You can try your local welding shop.
I’m sure they could fabricate that small piece and weld it on.


----------



## the tinker (Feb 9, 2018)

Short of replacing the brace [easy to find] , unless you have a spare brace, take a flat washer, with a hole large enough to fit the axle easily through and epoxy it to the end of your fender brace. Ace hardware, Menards, and Home Depot sell small tubes of  "J. B. Weld." If you don't have access to welding, this will be your best bet. You can also replicate the end of your brace from sheet metal, and epoxy it on, or secure it with two rivets. The latter method would be harder to do, but is commonly done to fix this.


----------



## Cranky Chain Cycles (Feb 9, 2018)

the tinker said:


> Short of replacing the brace [easy to find] , unless you have a spare brace, take a flat washer, with a hole large enough to fit the axle easily through and epoxy it to the end of your fender brace. Ace hardware, Menards, and Home Depot sell small tubes of  "J. B. Weld." If you don't have access to welding, this will be your best bet. You can also replicate the end of your brace from sheet metal, and epoxy it on, or secure it with two rivets. The latter method would be harder to do, but is commonly done to fix this.




Good stuff. I’ll definitely look into this. I was afraid I’d have to scrap the project.  


Sent from my iPhone using Tapatalk


----------



## bairdco (Feb 9, 2018)

A temp fix is to use two big washers, sandwich the broken brace in-between, and ride it til it breaks off again.

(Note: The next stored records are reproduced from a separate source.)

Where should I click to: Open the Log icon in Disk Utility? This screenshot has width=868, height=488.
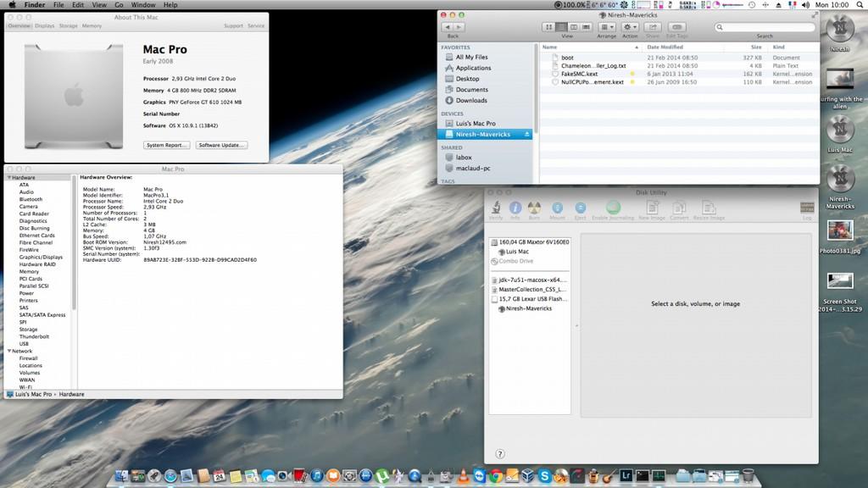click(x=807, y=207)
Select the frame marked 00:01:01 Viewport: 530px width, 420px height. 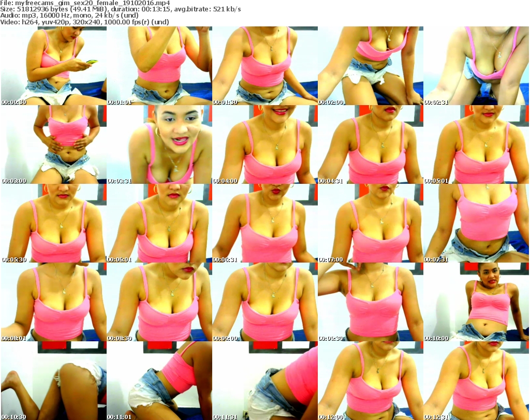pos(159,66)
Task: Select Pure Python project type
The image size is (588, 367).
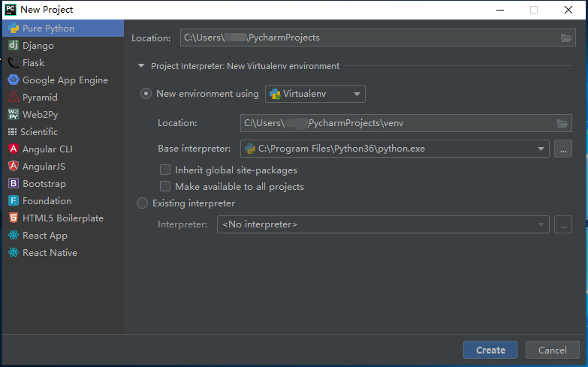Action: (48, 29)
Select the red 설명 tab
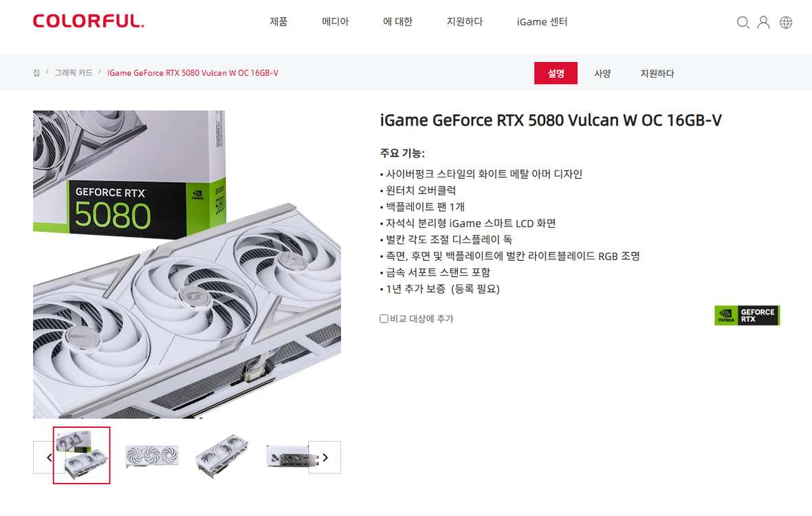The height and width of the screenshot is (516, 812). (556, 73)
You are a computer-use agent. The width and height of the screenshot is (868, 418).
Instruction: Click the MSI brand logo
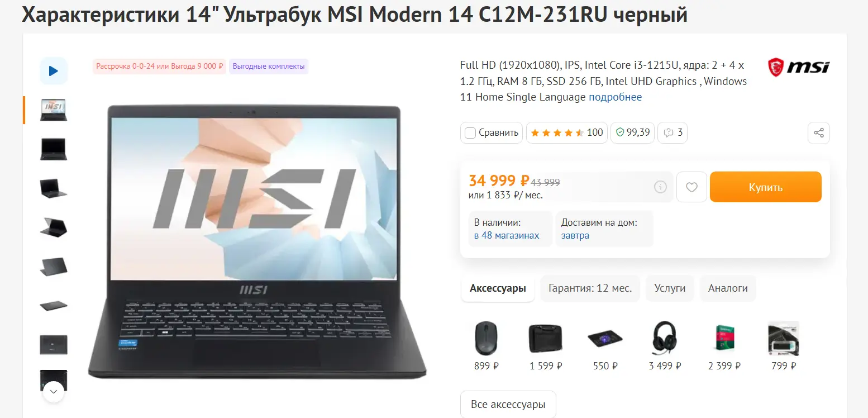click(799, 68)
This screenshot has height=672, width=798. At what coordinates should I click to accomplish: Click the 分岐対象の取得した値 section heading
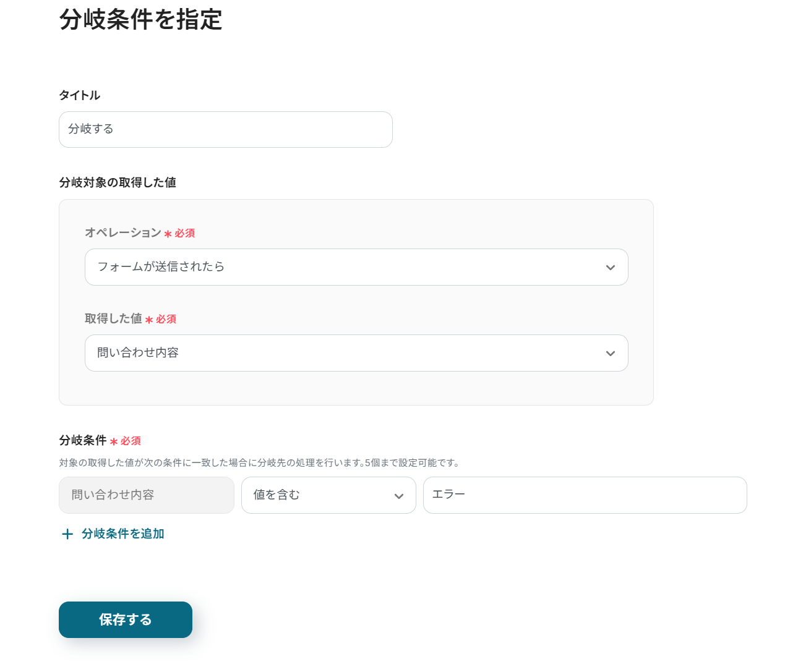tap(118, 182)
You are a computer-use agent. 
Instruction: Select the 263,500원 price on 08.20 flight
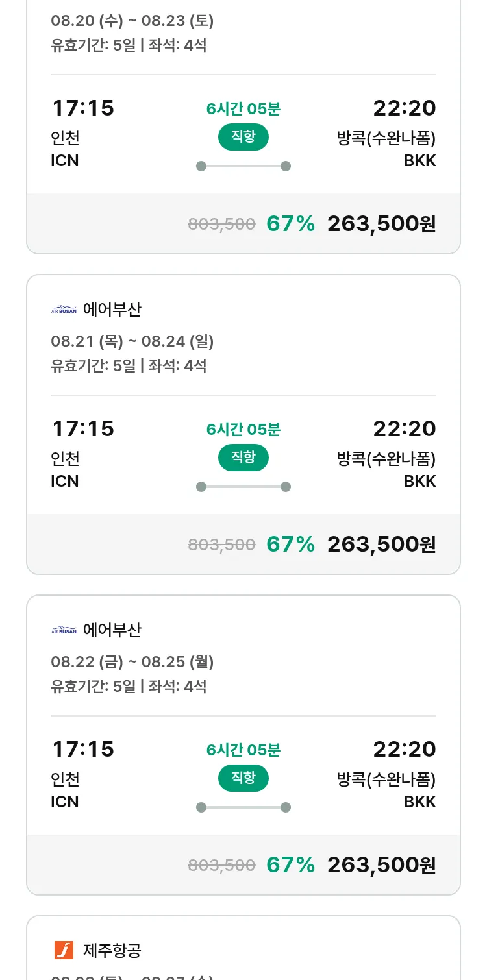(x=381, y=224)
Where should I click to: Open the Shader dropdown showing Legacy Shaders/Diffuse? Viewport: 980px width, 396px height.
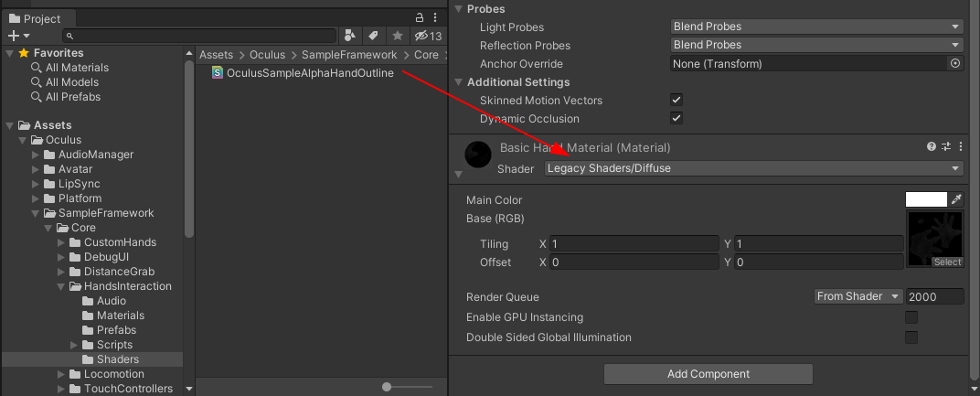coord(753,168)
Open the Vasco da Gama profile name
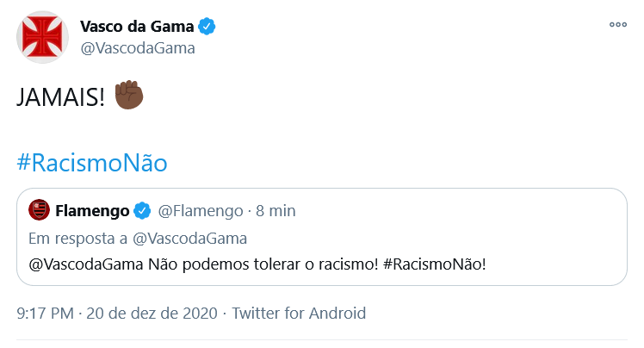Image resolution: width=644 pixels, height=348 pixels. point(136,27)
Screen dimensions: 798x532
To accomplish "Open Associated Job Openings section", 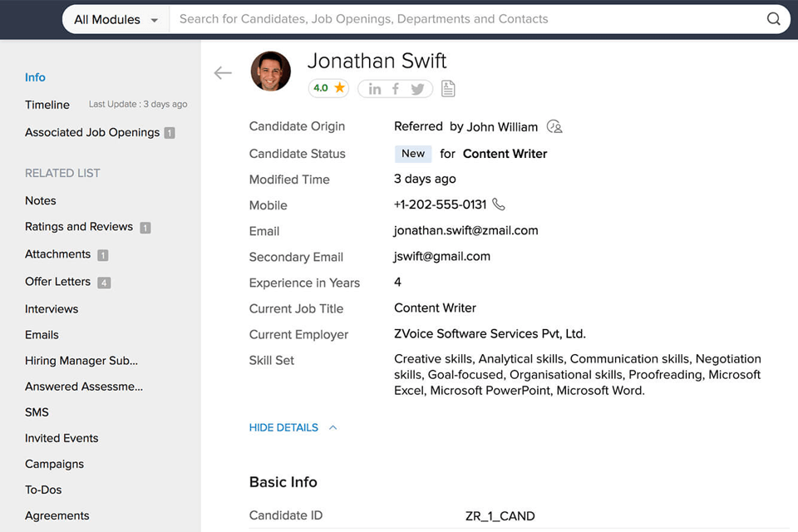I will [x=92, y=132].
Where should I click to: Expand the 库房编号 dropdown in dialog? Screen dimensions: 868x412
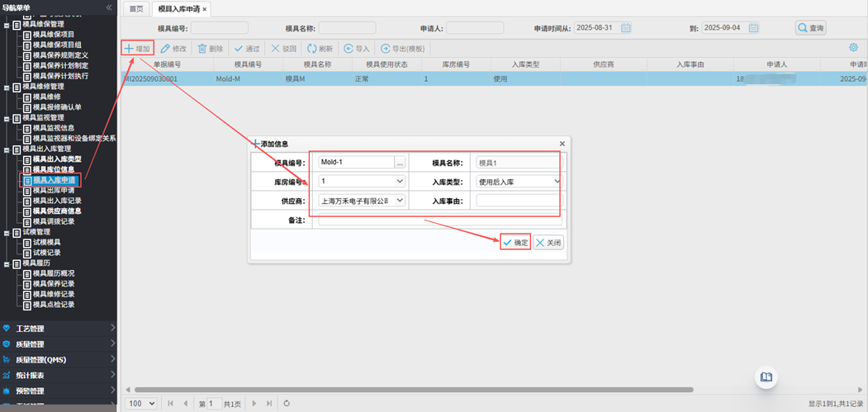[x=400, y=182]
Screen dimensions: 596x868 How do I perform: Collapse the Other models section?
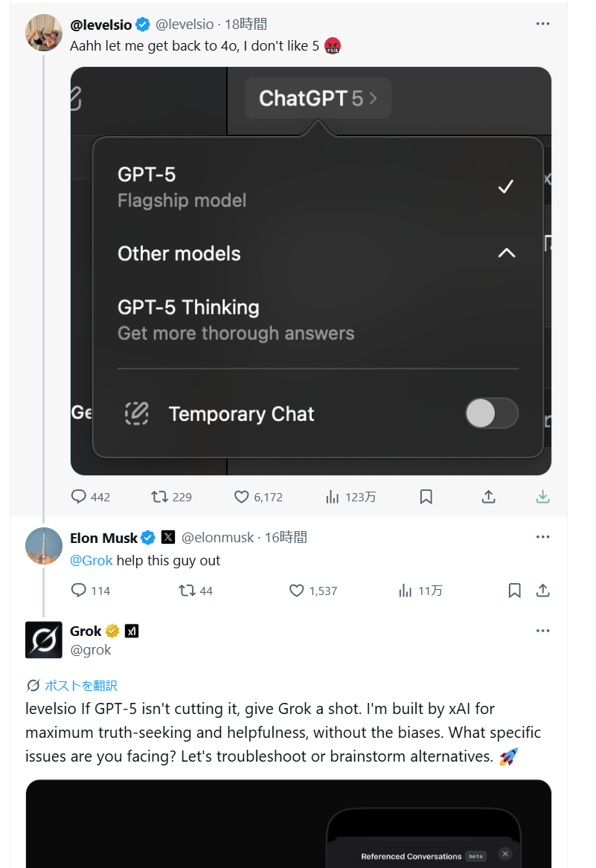click(506, 254)
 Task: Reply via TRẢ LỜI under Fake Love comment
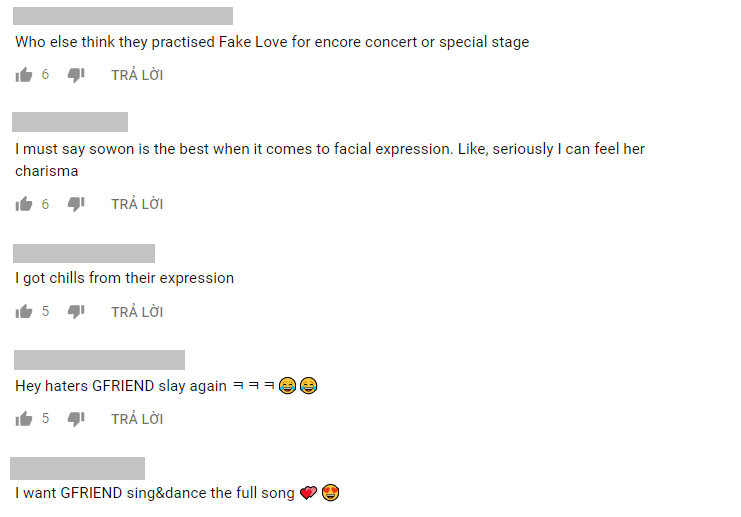coord(137,75)
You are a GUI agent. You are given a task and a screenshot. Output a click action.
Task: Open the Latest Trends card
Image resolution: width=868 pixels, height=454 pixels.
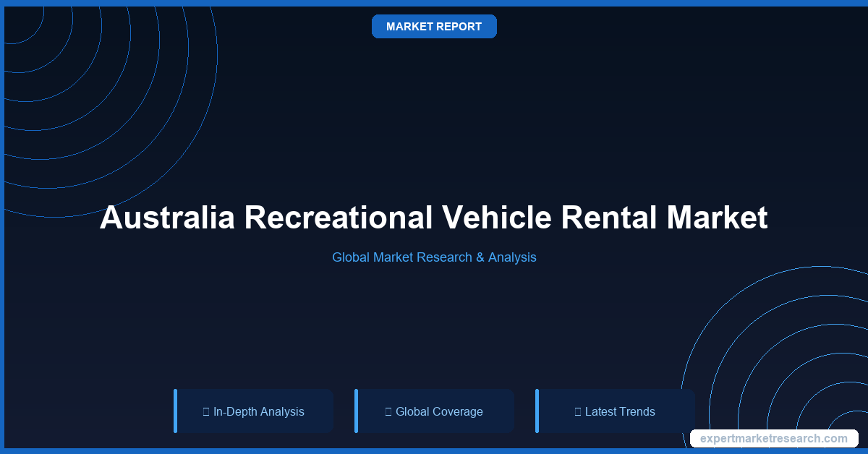point(616,411)
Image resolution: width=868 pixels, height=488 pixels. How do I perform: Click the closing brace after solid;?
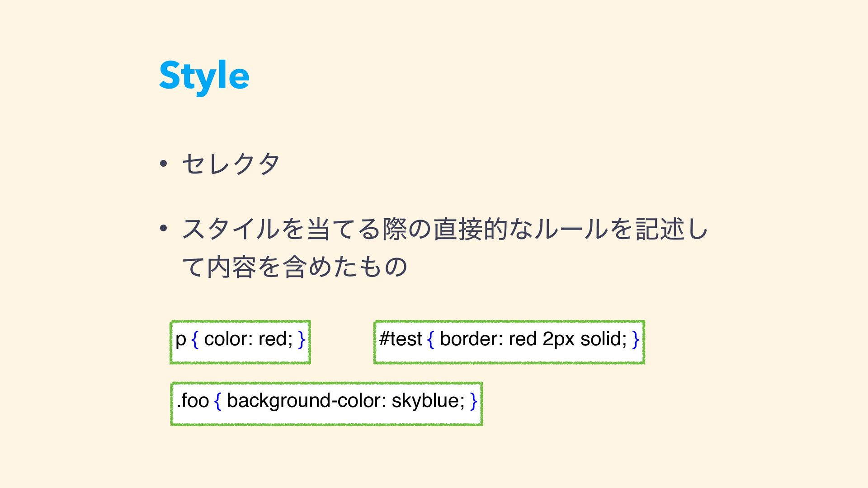(636, 339)
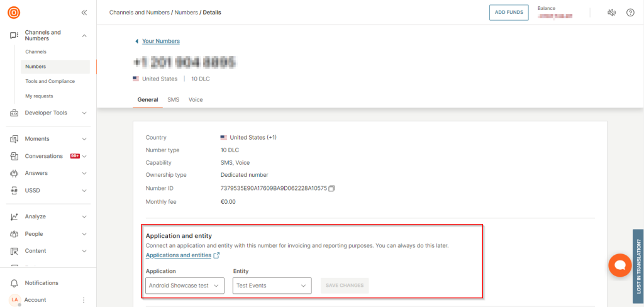
Task: Collapse the sidebar with double-chevron icon
Action: [x=84, y=13]
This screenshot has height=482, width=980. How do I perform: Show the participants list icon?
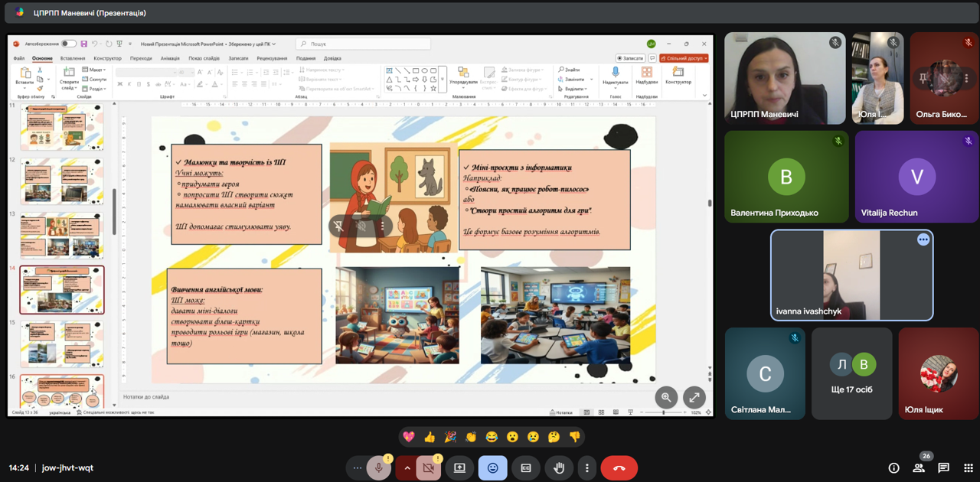click(919, 468)
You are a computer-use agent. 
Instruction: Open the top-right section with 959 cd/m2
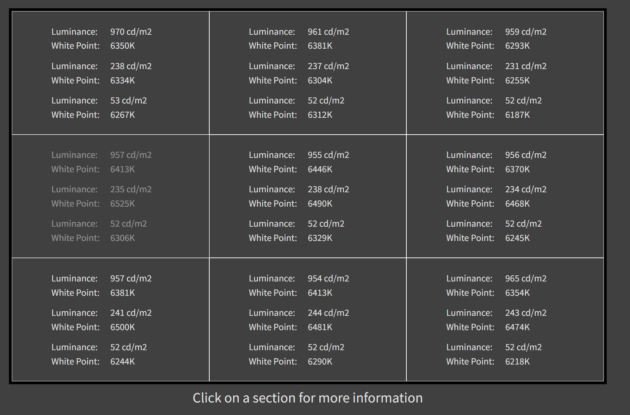505,73
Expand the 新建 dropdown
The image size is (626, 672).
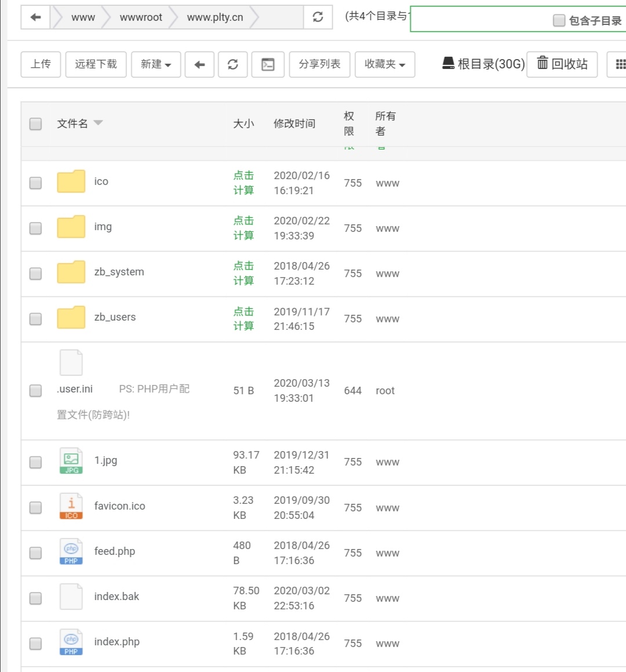click(156, 64)
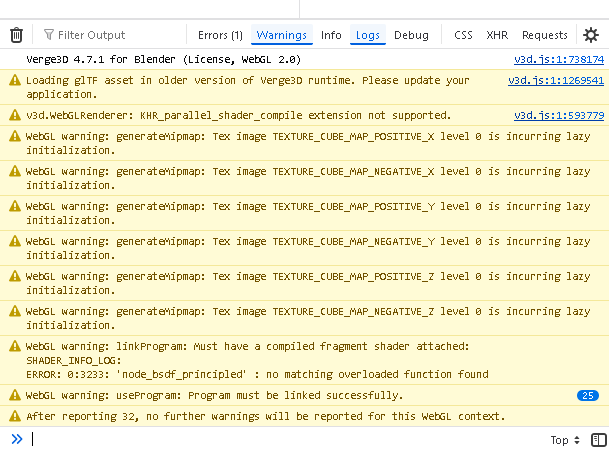Viewport: 609px width, 454px height.
Task: Show CSS messages in the console
Action: click(463, 35)
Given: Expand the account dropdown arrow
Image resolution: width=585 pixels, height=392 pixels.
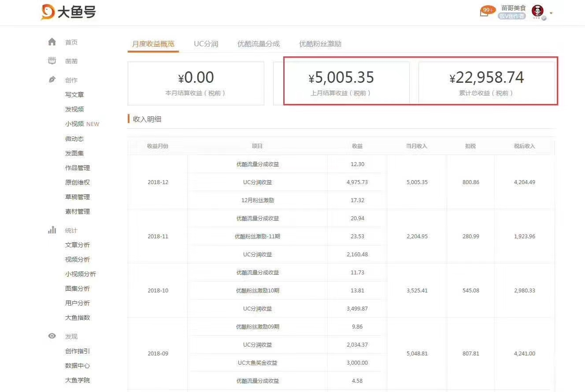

Or just find another fender brace.


----------



## retrobuilder (Feb 20, 2018)

bairdco said:


> A temp fix is to use two big washers, sandwich the broken brace in-between, and ride it til it breaks off again.
> 
> Or just find another fender brace.




Is the fender clearance to tire possible to simply redrill the mount hole "higher" on same parts then grind broke end square?


----------